== Task brief ==
Put the items from the start through the line containing "tap(203, 114)" into a two-column CSV with the headers item_text and answer, one row per item, each value in one quoted field with line breaks replaced by spaces. Leave the pictures out.

== Record extracts ==
* * * * * * * * *

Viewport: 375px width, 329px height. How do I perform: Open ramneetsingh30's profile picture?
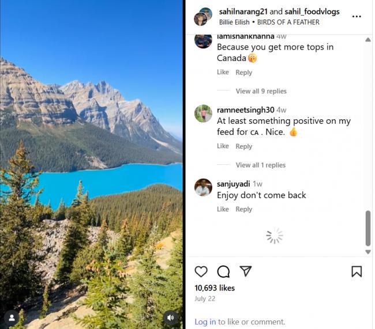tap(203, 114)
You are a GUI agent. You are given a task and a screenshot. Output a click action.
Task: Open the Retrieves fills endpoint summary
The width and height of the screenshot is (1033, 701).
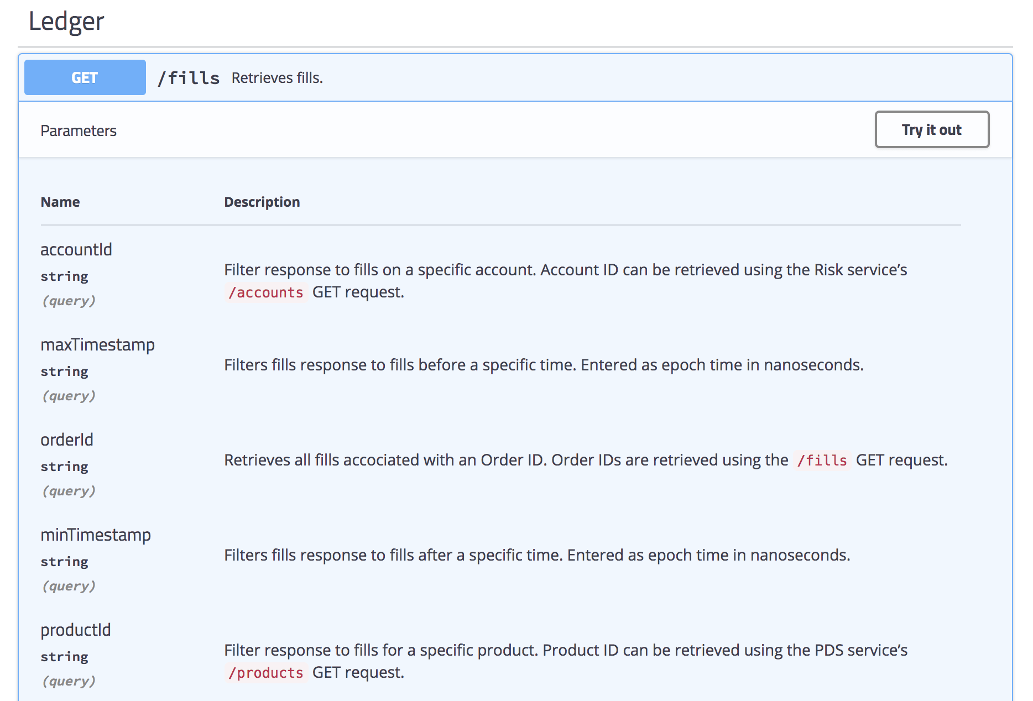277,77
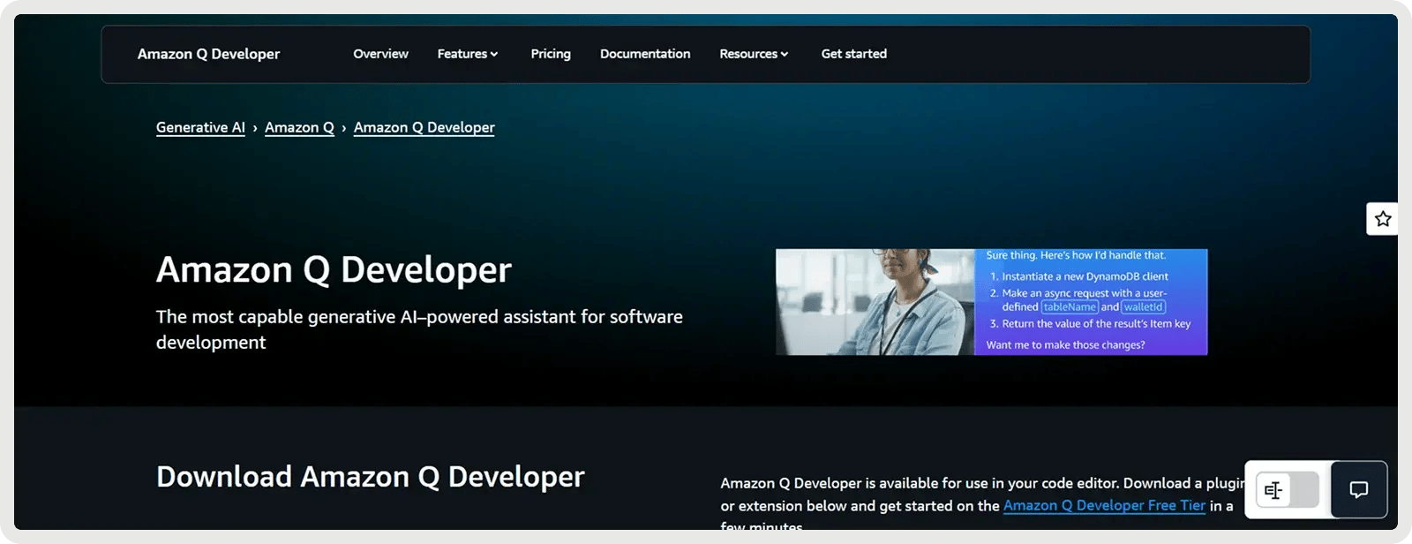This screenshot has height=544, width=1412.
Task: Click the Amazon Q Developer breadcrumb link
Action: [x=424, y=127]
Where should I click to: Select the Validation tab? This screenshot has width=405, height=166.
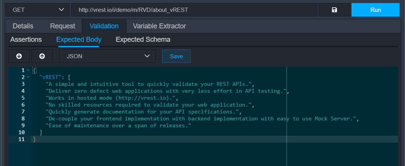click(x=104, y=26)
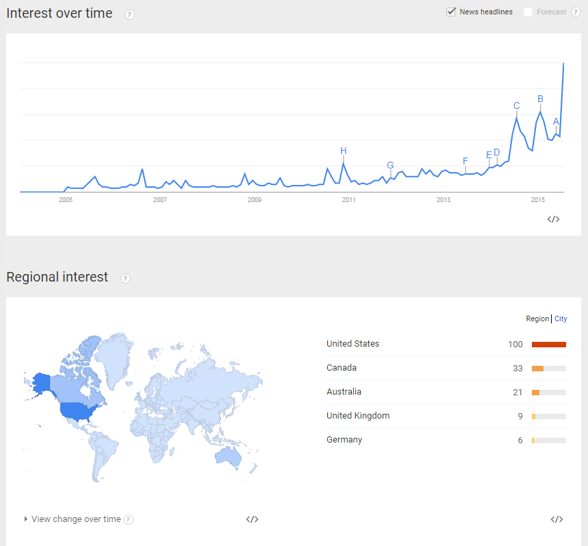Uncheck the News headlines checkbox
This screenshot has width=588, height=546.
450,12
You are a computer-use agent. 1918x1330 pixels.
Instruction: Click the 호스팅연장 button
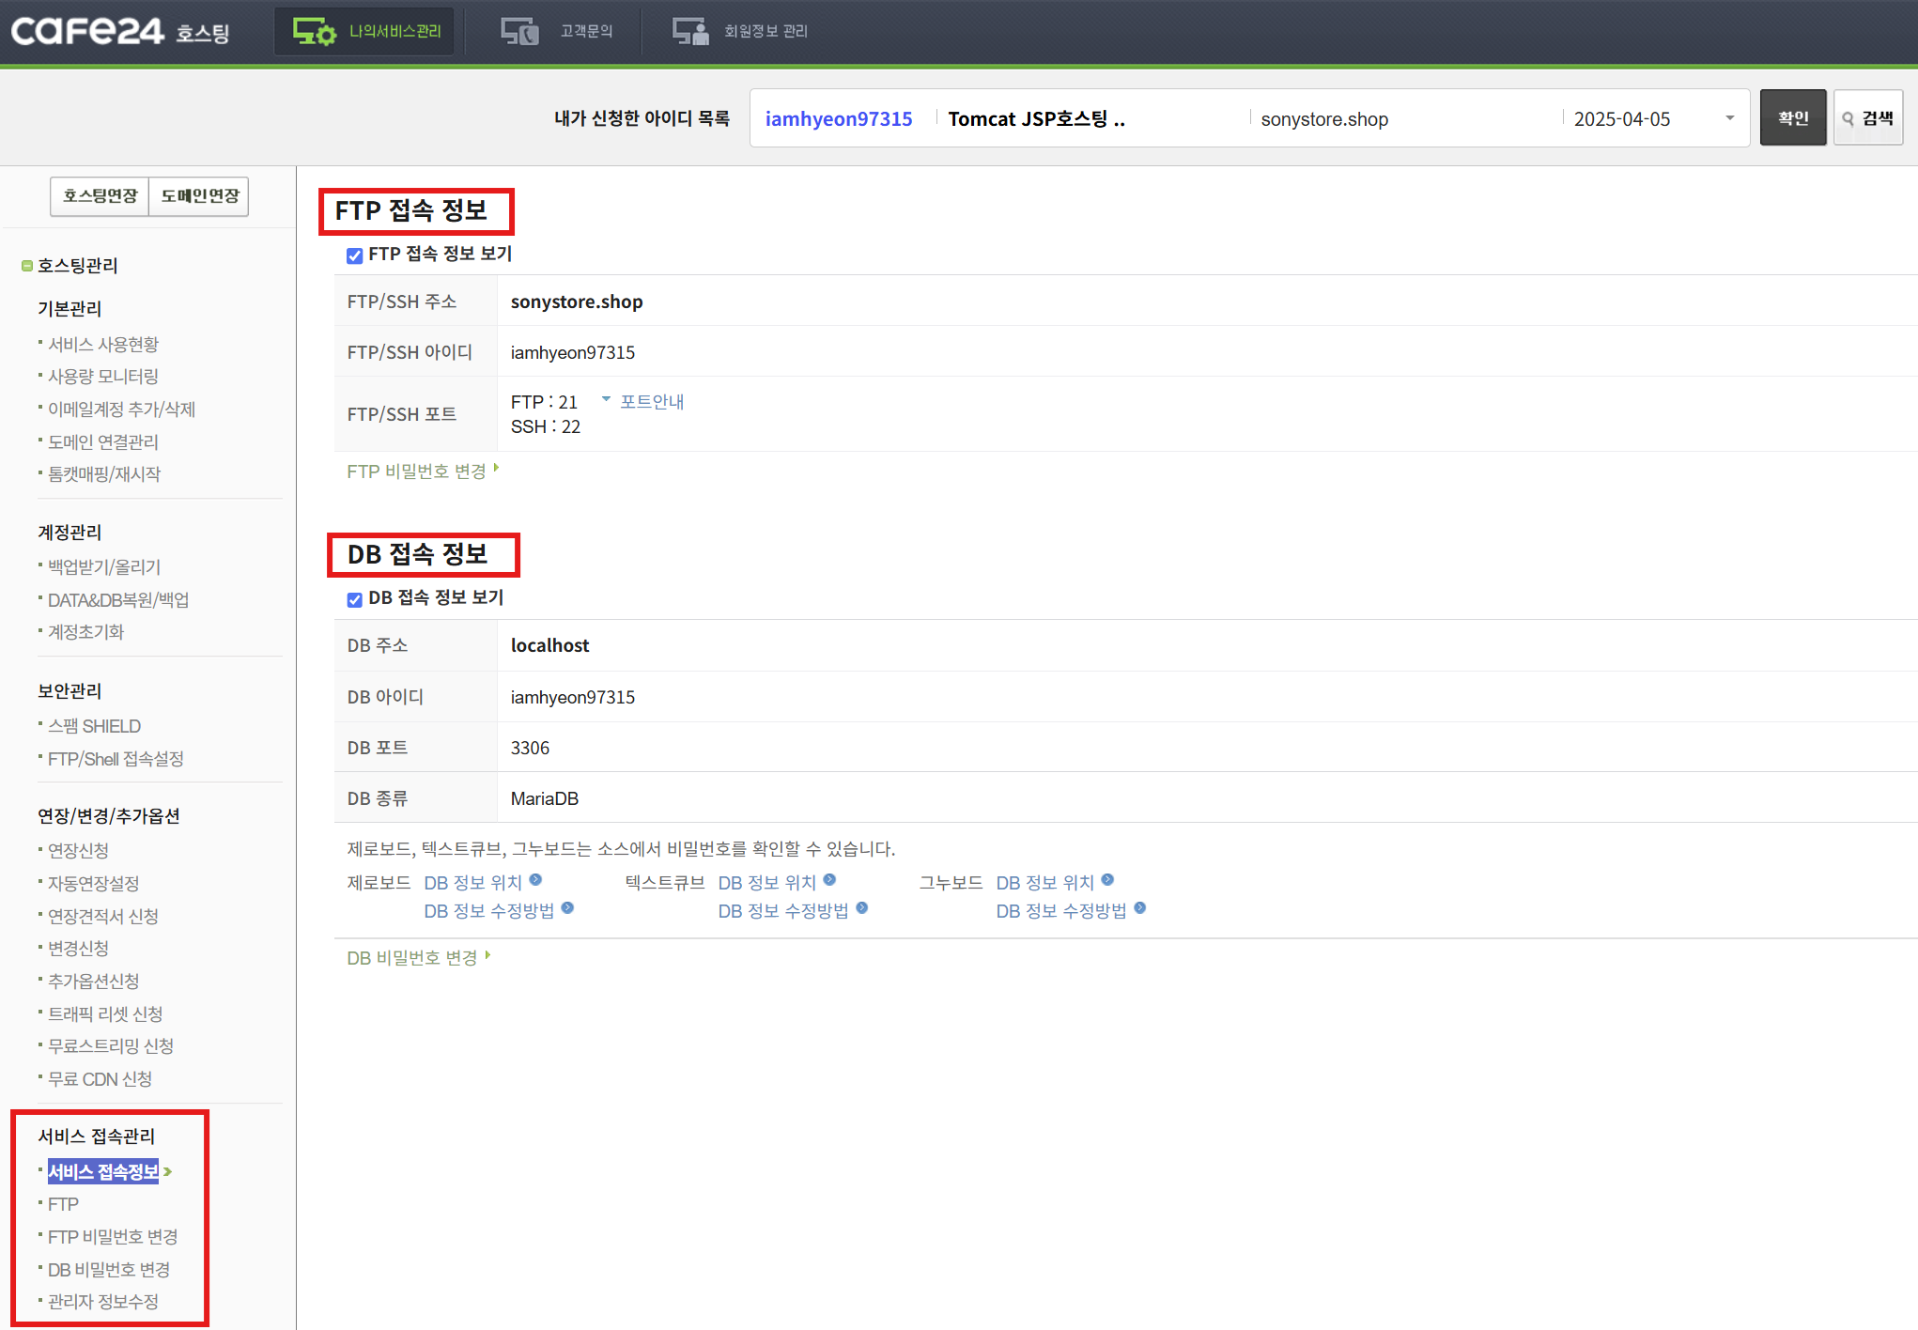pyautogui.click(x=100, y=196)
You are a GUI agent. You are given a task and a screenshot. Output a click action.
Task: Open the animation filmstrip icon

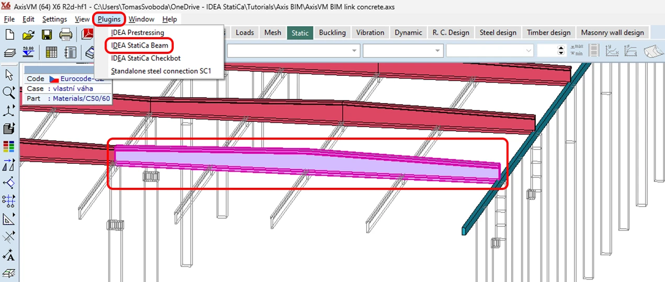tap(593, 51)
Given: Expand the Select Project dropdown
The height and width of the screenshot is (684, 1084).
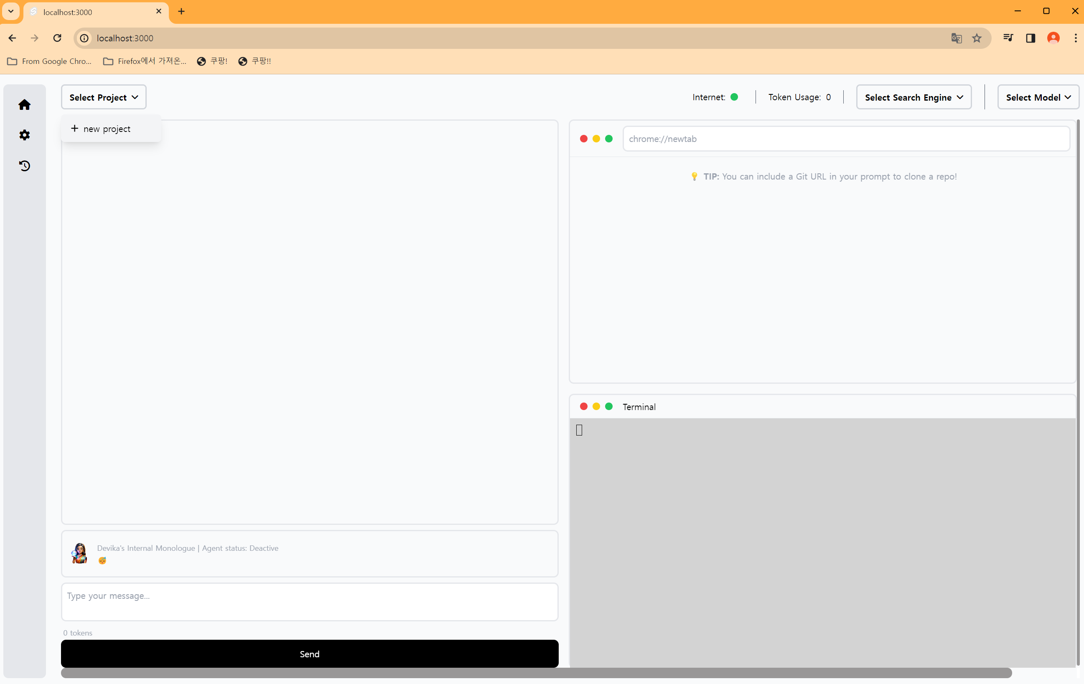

* * * * * * * * *

== Correct answer ==
item_text,answer
"Viewport: 375px width, 329px height. How do I perform: Open ramneetsingh30's profile picture?","tap(203, 114)"